“Asian currencies and aviation” hit hard
- Asian currencies suffer heavily
“Asia” is the region directly affected by the situation because it has historically relied on oil imports through the “Strait of Hormuz” for as much as 80%, a route now disrupted by the war.
As oil becomes more expensive to buy, economies have stumbled, affecting Asian currencies.
India’s rupee, Indonesia’s rupiah and the Philippine peso have plunged to record lows, forcing many countries to draw on reserves to support their currencies or reluctantly raise interest rates, such as Sri Lanka, which had to raise rates sharply by 1.00%.
- Europe’s economy takes a battering
Europe has been badly hurt by the impact of expensive oil, with economic activity in the “eurozone” contracting at the sharpest pace in two and a half years.

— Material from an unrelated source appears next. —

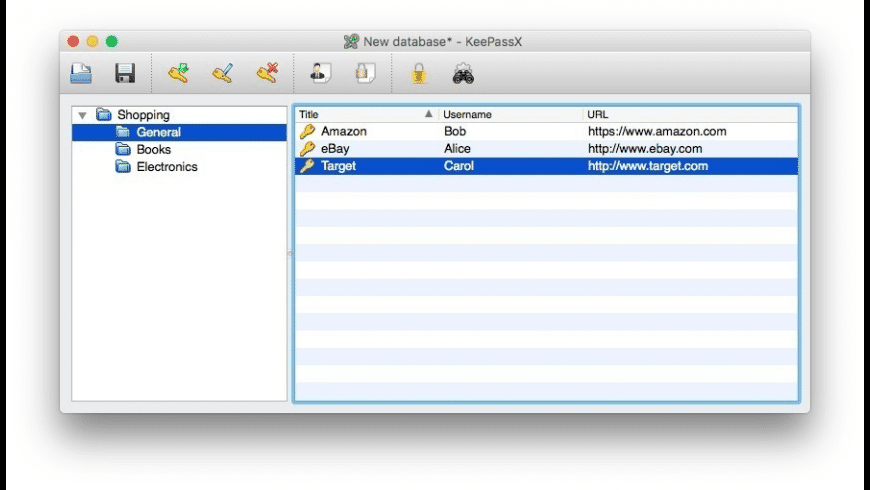This screenshot has height=490, width=870.
Task: Sort entries by Username column header
Action: click(510, 114)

The European Central Bank (ECB) has warned that the financial system is becoming fragile, while businesses in England have reported clear declines in sales and business activity.

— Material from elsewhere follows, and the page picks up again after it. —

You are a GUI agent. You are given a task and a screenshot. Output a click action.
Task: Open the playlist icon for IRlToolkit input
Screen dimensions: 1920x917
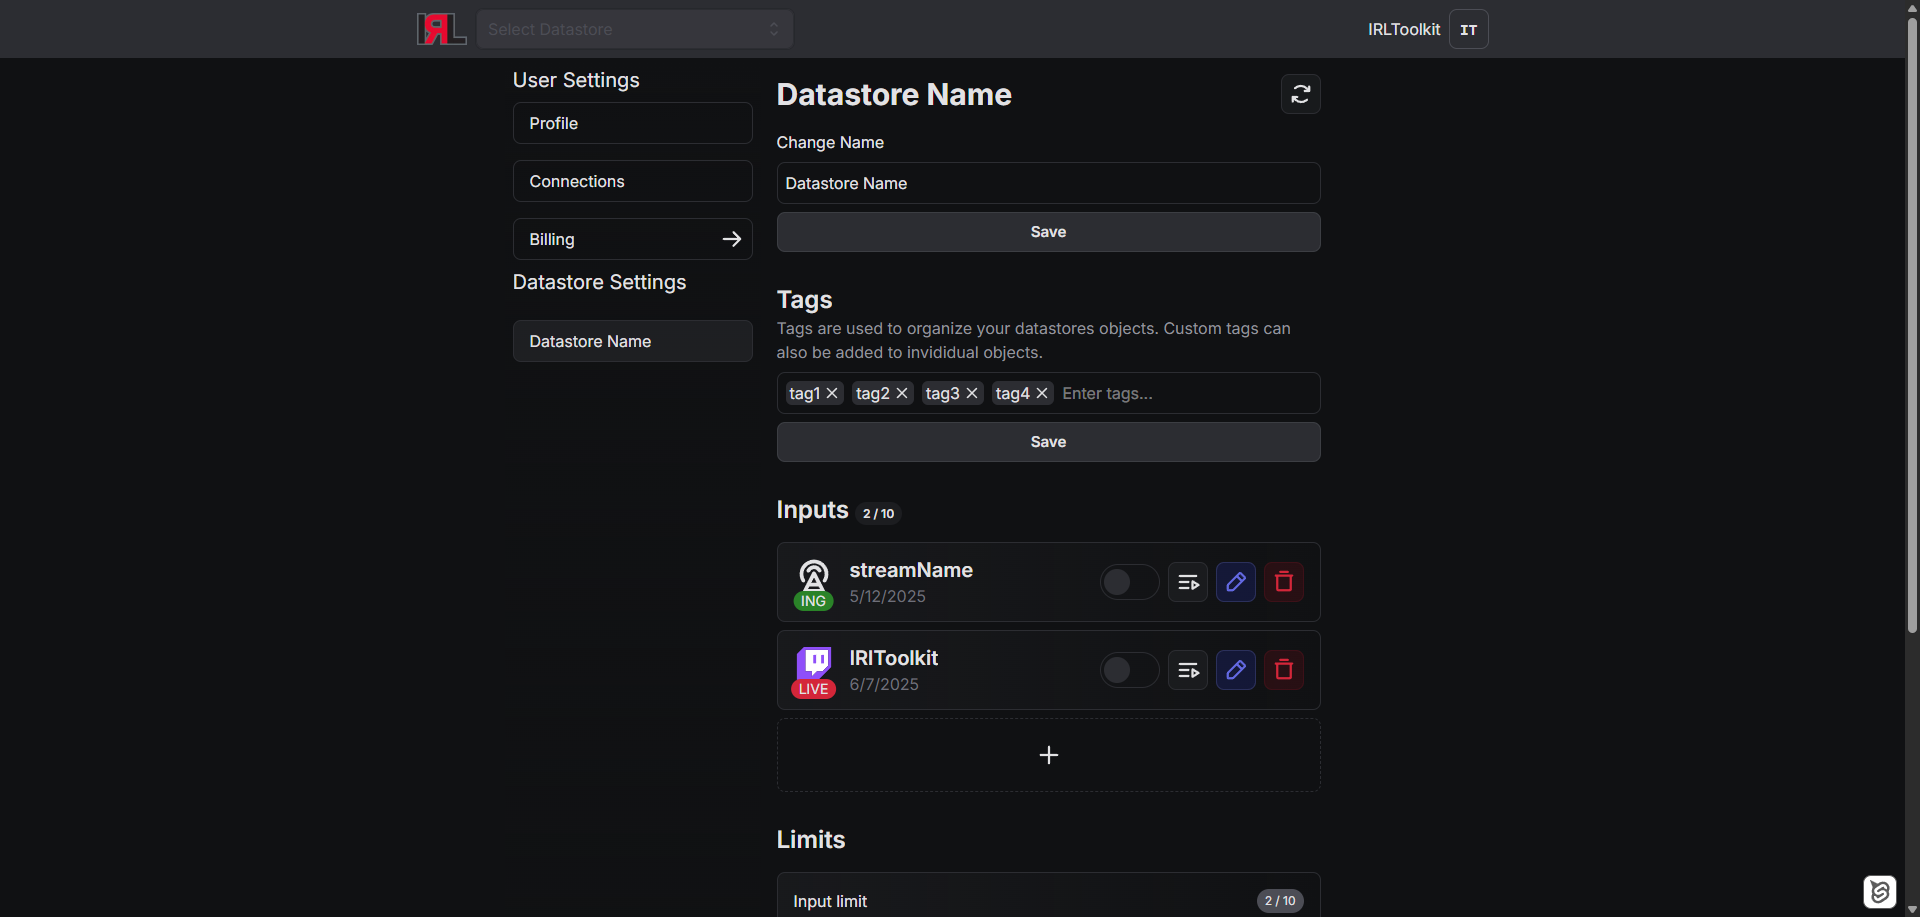tap(1188, 670)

At the same time, raw material and energy costs have moved in the opposite direction, rising sharply.
Long-term bond yields surge
Government bond prices have fallen sharply, moving in the opposite direction to yields, which have surged because investors expect central banks to keep interest rates high to fight inflation.
This pushed the 30-year US government bond yield above 5%, the highest level since 2007.
German government bond yields, meanwhile, rose to a 15-year high because markets expect the European Central Bank to raise interest rates at least two more times this year.
- Aviation and luxury goods businesses hit hard
However, not every industry has escaped the impact.
The S&P 500 airline stock index has fallen by more than 6% because of disruption to flights worldwide.
Global luxury-brand stocks have fallen by as much as 10% as investors worry that inflation will prompt middle- to upper-income consumers to tighten their belts and cut spending.